Gert puso los ojos en blanco, arrojó la lata de piña en un rincón, fue hasta la siguiente puerta del pasillo y la abrió.

—No, idiota —dijo justo antes de entrar—. Crack, cristal… Drogas, vamos. Es la única forma que las chicas de aquí tienen de colocarse. Pero si realmente les gustas, les puedes pedir cosas. No puede tratarse de nada demasiado evidente, pero hay un tipo de cepillo de dientes al que puedes arrancarle la punta y se convierte en una navaja realmente peligrosa. O un buen cepillo de pelo, de los que llevan metal dentro. Con tiempo, se pueden hacer un montón de cosas con un trozo de metal. Ganzúas, por ejemplo. O sea, que o coges a uno de los guardias como rehén, y no debería ser muy difícil teniendo en cuenta que llevan los pantalones a la altura de los tobillos y la polla colgando, o logras que te lleven a la enfermería, abres un par de puertas utilizando la ganzúa y llegas hasta el muro. Entonces tan sólo queda superarlo. Nosotras nunca logramos resolver esa parte.

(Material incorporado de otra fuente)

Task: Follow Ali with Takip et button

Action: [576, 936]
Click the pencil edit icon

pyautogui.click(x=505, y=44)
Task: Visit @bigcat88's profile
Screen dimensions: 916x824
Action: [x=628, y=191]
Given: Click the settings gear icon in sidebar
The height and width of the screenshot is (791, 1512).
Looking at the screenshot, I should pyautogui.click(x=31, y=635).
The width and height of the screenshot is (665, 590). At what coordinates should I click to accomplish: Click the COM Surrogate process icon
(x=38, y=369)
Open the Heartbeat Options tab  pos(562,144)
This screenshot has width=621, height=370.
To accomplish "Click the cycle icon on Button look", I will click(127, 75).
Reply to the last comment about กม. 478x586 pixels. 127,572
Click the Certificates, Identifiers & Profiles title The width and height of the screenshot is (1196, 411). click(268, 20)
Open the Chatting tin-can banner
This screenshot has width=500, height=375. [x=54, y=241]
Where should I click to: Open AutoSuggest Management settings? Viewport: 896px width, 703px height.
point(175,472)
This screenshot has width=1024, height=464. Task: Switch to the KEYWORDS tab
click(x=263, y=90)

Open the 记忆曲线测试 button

Caxton frunció el ceño y entró con Gert en una sala llena de sillas. Había cientos de ellas amontonadas que formaban siluetas extrañas en la oscuridad.

—Le veo unos cuantos problemas a tu plan. De entrada, a los siervos no les interesa el sexo.

—Sí, bueno… Oye, esto está muy oscuro —dijo Gert—. Parece una mina de carbón.

—No, tampoco está tan oscuro —dijo Caxton, que había estado en no pocas minas de carbón en su vida.

Gert tropezó con algo y se agarró a una de las montañas de sillas. Éstas traquetearon y chirriaron con un ruido de mil demonios. En un acto reflejo, Caxton se puso muy tensa y desenfundó la pistola eléctrica.

Entonces intuyó la presencia de un cuchillo que le pasaba a pocos centímetros de la cara, y comprendió que su paranoia tenía motivos. Apenas logró entrever el pálido brillo del filo del cuchillo a la escasa luz de aquella sala, pero eso le bastó para calcular aproximadamente de dónde provenía el ataque para, acto seguido, contraatacar con la pistola eléctrica y apretar el gatillo.

Se oyó un chisporroteo eléctrico y un chillido agudo. Entonces el siervo le pegó un puñetazo en el estómago, la apartó de en medio y salió corriendo. Durante un instante, Caxton vio su silueta recortada en la puerta, luego desapareció.

—Mierda —dijo Caxton. Esperaba que la pistola eléctrica tuviera sobre ellos un efecto similar al que tiene sobre las personas, pero no hubo suerte—. Ahora sí que estamos jodidas.

Gert chascó la lengua.

—¡Qué va! ¡Pero si se ha largado corriendo!

Caxton soltó un suspiro de frustración.

—No conoces a esos bichos. Son débiles, cobardes y no acertarían ni a un granero disparando. El problema es que nunca trabajan solos. No se ha largado. Ha ido a buscar refuerzos.